Po wyjściu z helikoptera, którym do Ostrzeszowa (ówczesne woj. kaliskie) przyleciał z towarzyszącymi osobami prezydent Kwaśniewski, Siwiec uczynił znak krzyża i ucałował ziemię. Tę scenę pokazano później w klipie przedwyborczym Mariana Krzaklewskiego, wyemitowanym przez telewizję w czasie jego kampanii prezydenckiej. W niektórych środowiskach uznano ten gest za naśmiewanie się z papieża; do prokuratury skierowano wiele wniosków o ukaranie prezydenckiego ministra. Wszczęte w tej sprawie śledztwo ostrzeszowska prokuratura dwukrotnie umarzała. Pod koniec sierpnia 2003 r., Sąd Okręgowy w Kaliszu uchylił jednak jej postanowienie, wskazując na potrzebę uzupełnienia materiału dowodowego.

"Prokuratura będzie mogła podjąć stanowisko w sprawie ewentualnego przesłuchania prezydenta dopiero po wykonaniu już zaplanowanych przesłuchań innych osób, które przyleciały helikopterem do Ostrzeszowa, a do tej pory nie zostały jeszcze przesłuchane. Większość z nich to pracownicy obsługi" - powiedział rzecznik prasowy Prokuratury Okręgowej w Kaliszu Janusz Walczak.

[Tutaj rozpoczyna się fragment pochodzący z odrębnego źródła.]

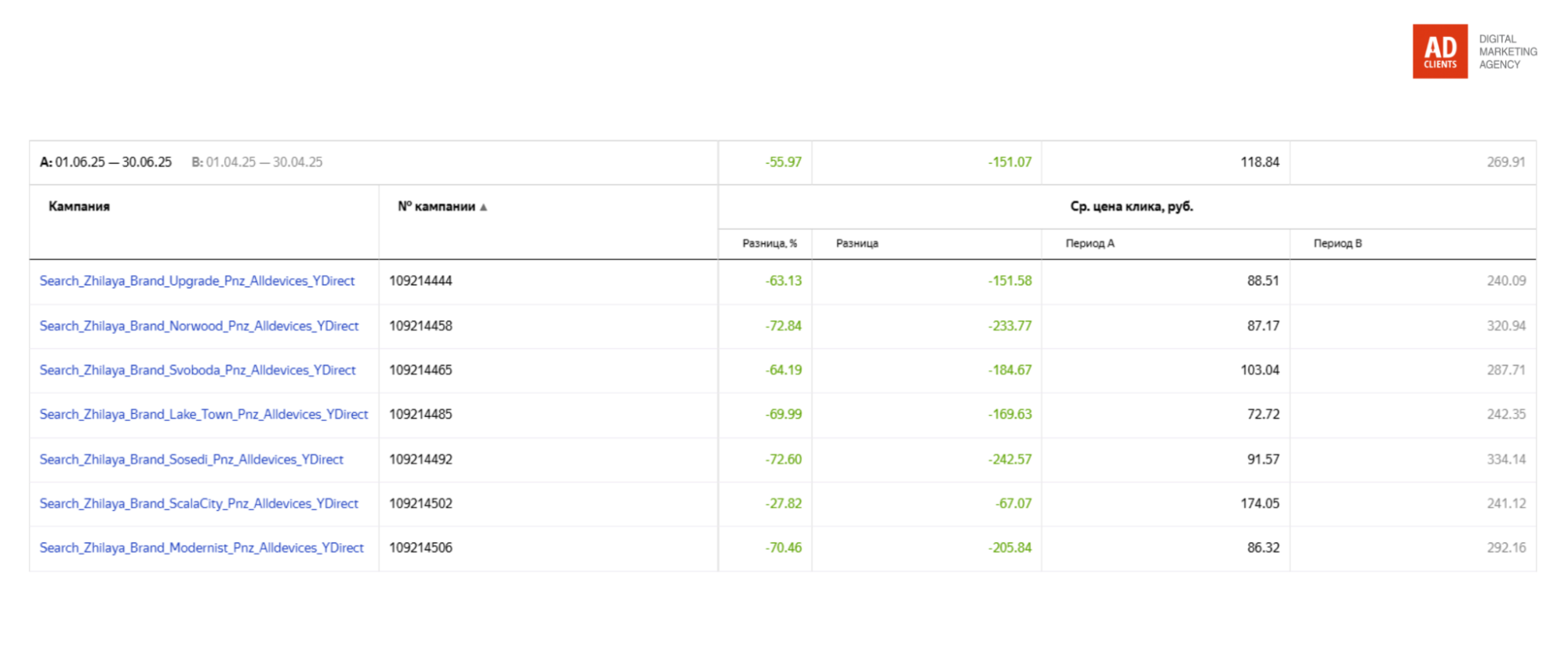Open Search_Zhilaya_Brand_Svoboda campaign link
The image size is (1568, 660).
198,370
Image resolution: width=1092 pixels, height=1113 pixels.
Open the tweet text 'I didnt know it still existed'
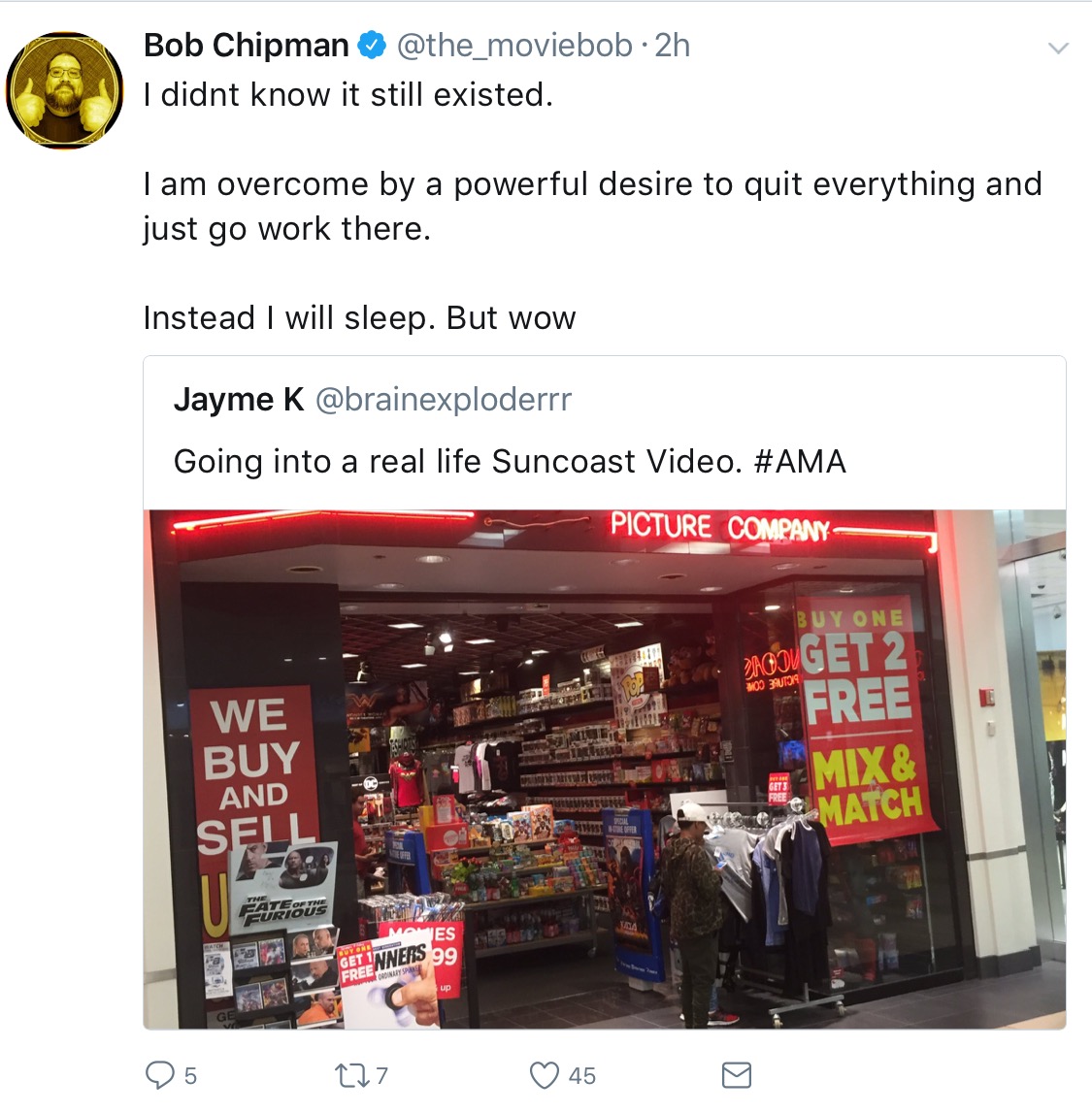pos(347,95)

W trakcie prowadzonego teraz śledztwa, prokuratura w Ostrzeszowie może ewentualnie postawić Siwcowi zarzuty i w konsekwencji skierować do sądu akt oskarżenia, albo ponownie umorzyć postępowanie. W tym drugim przypadku, pokrzywdzonym przysługiwałoby jednak zażalenie do Prokuratury Okręgowej w Kaliszu. "Może ona je uwzględnić, a jeśli nie - pokrzywdzeni mogą złożyć samodzielnie akt oskarżenia do sądu" - poinformował Walczak.

Według Walczaka, czynności podjęte do tej pory przez prokuraturę kosztowały co najmniej 100 tys. zł, a większość z tych pieniędzy pochłonęły koszty wysłanych zawiadomień do wszystkich pokrzywdzonych w tej sprawie. "Obowiązujące od lipca 2003 r. przepisy pozwalają już, by w podobnej sytuacji przekazano informację pokrzywdzonym poprzez ogłoszenia prasowe" - dodał Walczak.